Exercise:
Every entry must be duplicated word for word.

Record extracts:
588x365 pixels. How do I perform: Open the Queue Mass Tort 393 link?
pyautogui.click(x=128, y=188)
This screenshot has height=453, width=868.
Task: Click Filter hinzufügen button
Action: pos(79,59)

Solution to this exercise:
588x365 pixels. How do I perform: Open the Queue Mass Tort 393 link?
pyautogui.click(x=128, y=188)
This screenshot has height=453, width=868.
Task: Click Filter hinzufügen button
Action: pos(79,59)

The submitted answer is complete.